EXTRACTED TEXT.
● ● ● ●

The Jazzmen: How Duke Ellington, Louis Armstrong, and Count Basie Transformed America by Larry Tye ’76 (Mariner Books)
Duke Ellington, Louis “Satchmo” Armstrong, and Count Basie were all born within five years of each other and all had careers that spanned more than five decades. In the era of Jim Crow all three frontmen were able to open the rest of the world up to jazz. In this expansive, brightly written history Tye twines their stories, detailing the venues and cities that launched their careers and chronicling their lives on and off stage, the highs and lows included. This is a book that’s best read with a few backing tracks.
We Don’t Have Time For This by Brianna Craft ’13 MA (Hyperion)
Following up on Everything That Rises: A Climate Change Memoir, in this YA debut Craft confronts some of those same issues, only in a different literary landscape. We meet Isa Brown, who is starting her junior year at Lakewood High while feeling stressed. Wildfires are burning near her Pacific Northwest town, her longshoreman dad might lose his job when the port adds a natural gas pipeline, and Isa decides that joining her school’s environmental justice club could be a good idea. She ends up sharing the club’s presidential duties with Darius Freeman, who is annoyingly bent on buffing his credentials so he can get into a top college. The two instantly clash, but Craft has another plan in mind for their relationship.
Left for Dead: Shipwreck, Treachery, and Survival at the Edge of the World by Eric Jay Dolin ’83 (Liveright)
As the War of 1812 looms, Captain Charles Barnard persuades his New York partners to back a sealing expedition to the Falkland Islands. Barnard secures the brig Nanina and sails off to the South Atlantic to begin the hunt. The next year an American ship brings news that a war with Great Britain is underway and Barnard’s backers order him to return. He stays. The Americans discover 34 English castaways and both sides agree that the war is too distant to worry about—at least until the Nancy, a Royal Navy brig, arrives and claims the Nanina as a prize while Barnard and four others are away hunting. When they return, their ship is gone. Plenty of heroes and bad behavior in this gripping true story of maritime treachery.

● ● ● ●

ENTRIES PROVIDED.
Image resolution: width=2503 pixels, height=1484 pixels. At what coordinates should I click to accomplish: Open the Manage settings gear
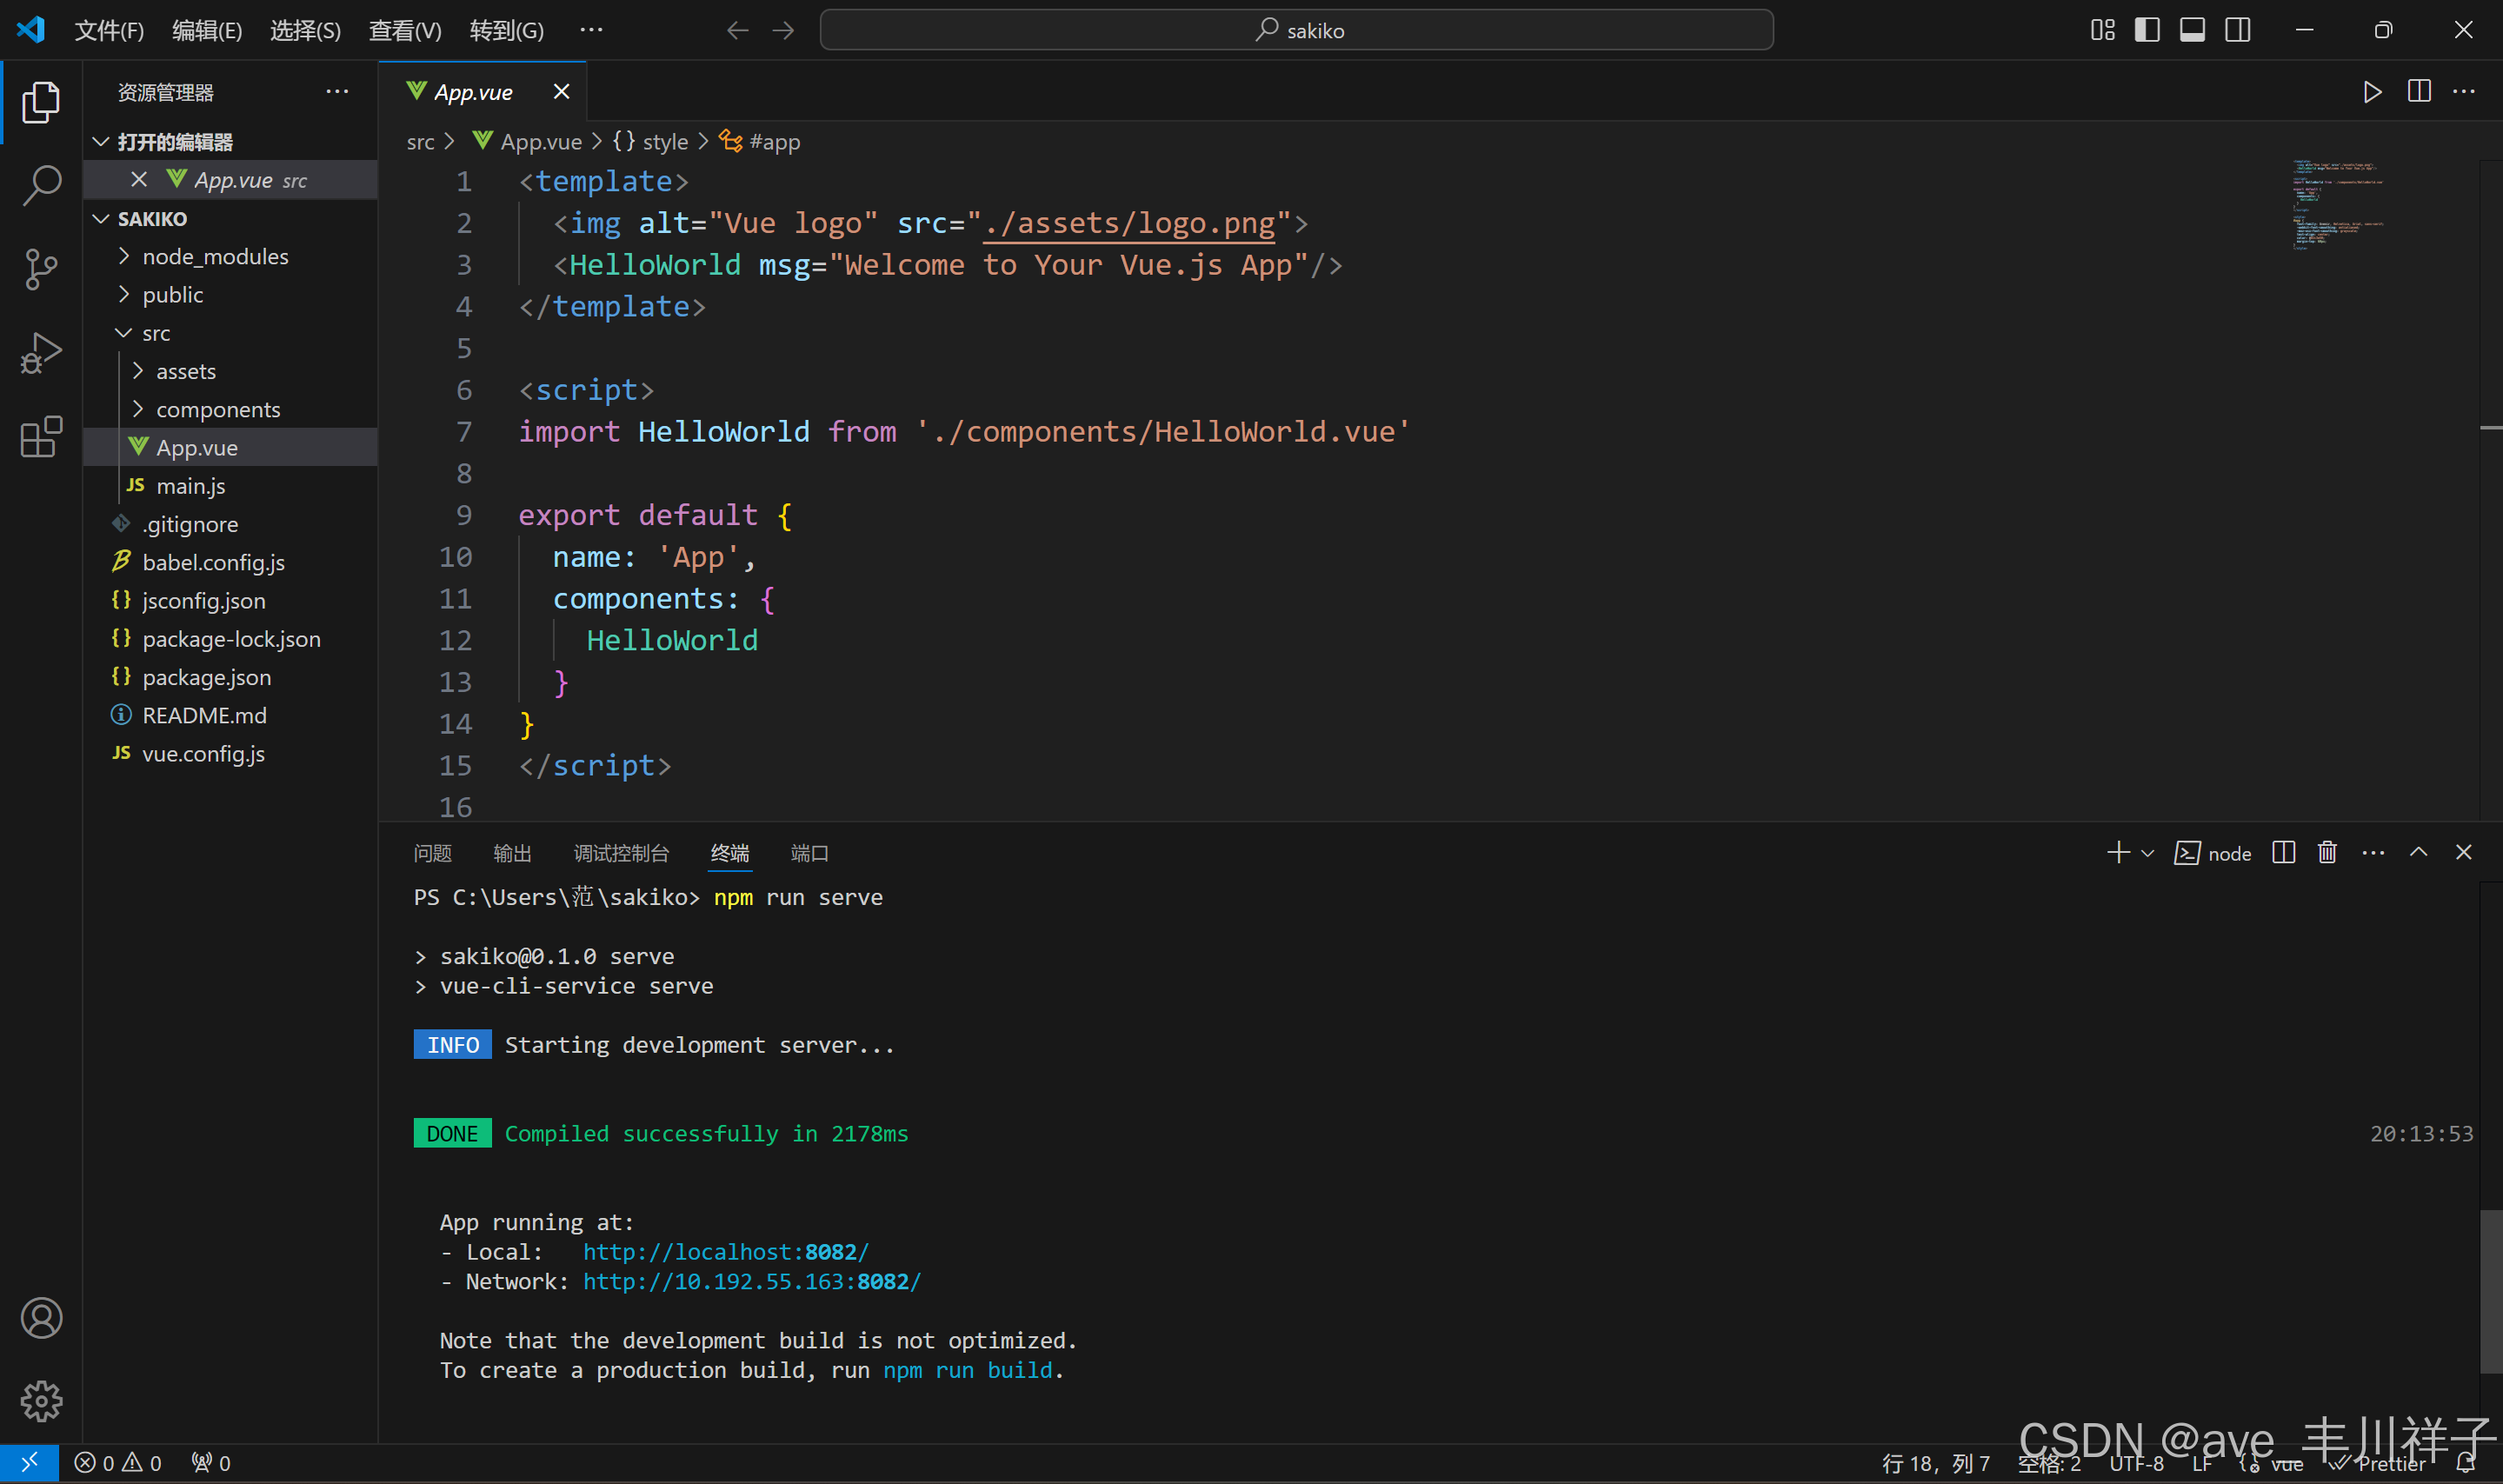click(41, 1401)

● ● ● ●

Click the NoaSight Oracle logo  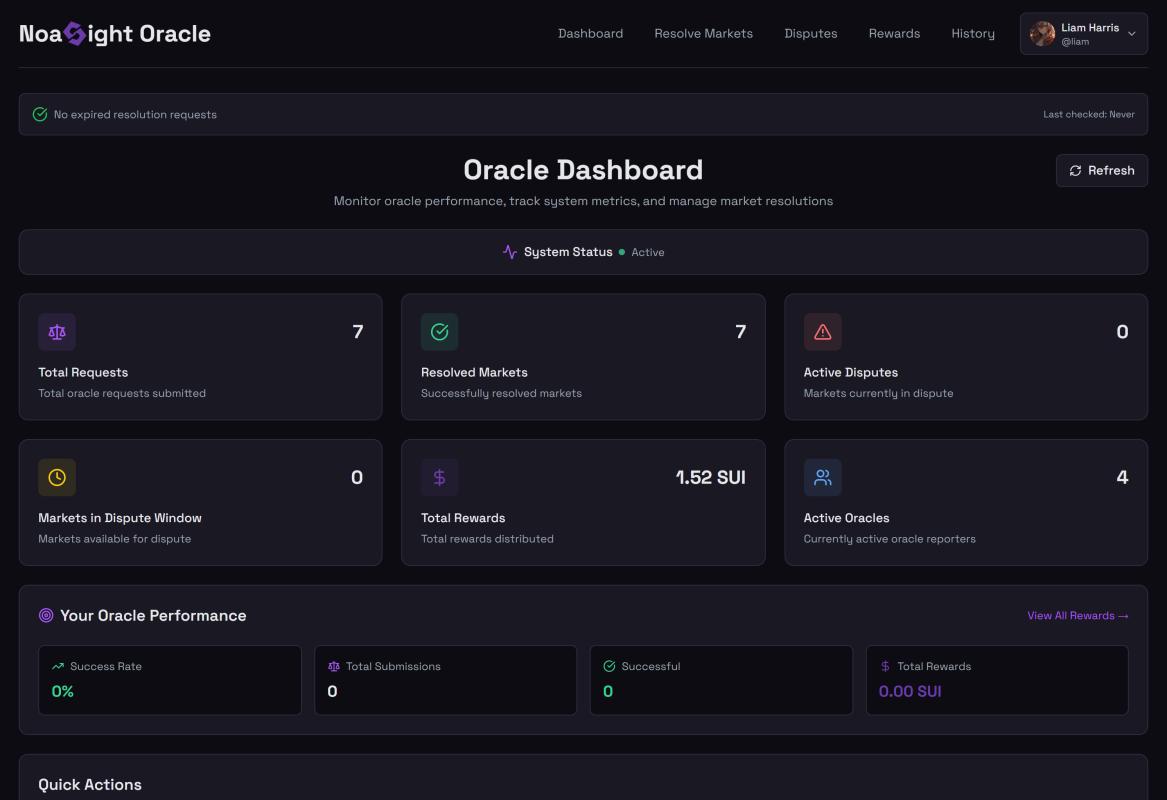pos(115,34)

● ● ● ●

EXERCISE REQUIREMENTS.
1 – In the book reviews, what vessel does the Royal Navy brig Nancy claim as a prize?
2 – Resume the book reviews after their final sentence.

EXPECTED RESPONSES.
1 – The brig Nanina.

2 –
Alumni Nonfiction
The Lure of the East: A Curator’s Fascinating Journey by Marilyn Jenkins-Madina ’62 (Rodin Books)
#UsToo: How Jewish, Muslin, and Christian Women Changed Our Communities by Keren McGinity ’99 AM, ’05 PhD (Routledge)
Systems from Hell: Problem Definition and the Literary Portrayal of Failure in Our Public Policy and Social Institutions by David A. Rochefort’ 76 AM, ’79 AM, ’83 PhD (SUNY)
The Vietnam War: A Military History by Geoffry Wawro ’83 (BasicBooks)
Red Secularism by Todd H. Weir ’87 (Cambridge University Press)
The Bloomsbury Handbook on Religion and Heritage in Contemporary Europe by Todd H. Weir ’87 and Lieke Wijnia (Bloomsbury)
Subjectified: Becoming a Sexual Subject by Suzannah Weiss ’13 (Polity)
Alumni Poetry
Blue Moon Looming by Javier Sandoval ’16 (CutBank )
Childrens
How We Can Live: Principles of Black Lives Matter by Lalena Garcia, illustrated by Caryn Davidson ’02 (Lee & Low Books)
Faculty
The Presidents and The People: Five Leaders Who Threatened Democracy and the Citizens Who Fought to Defend It by Corey Brettschneider (W.W. Norton)
Elemental: How Five Elements Changed Earth's Past and Will Shape Our Future by Stephen Porder (Princeton University Press)
A New No-Man's-Land by Esther Whitfield (University of Pittsburgh Press)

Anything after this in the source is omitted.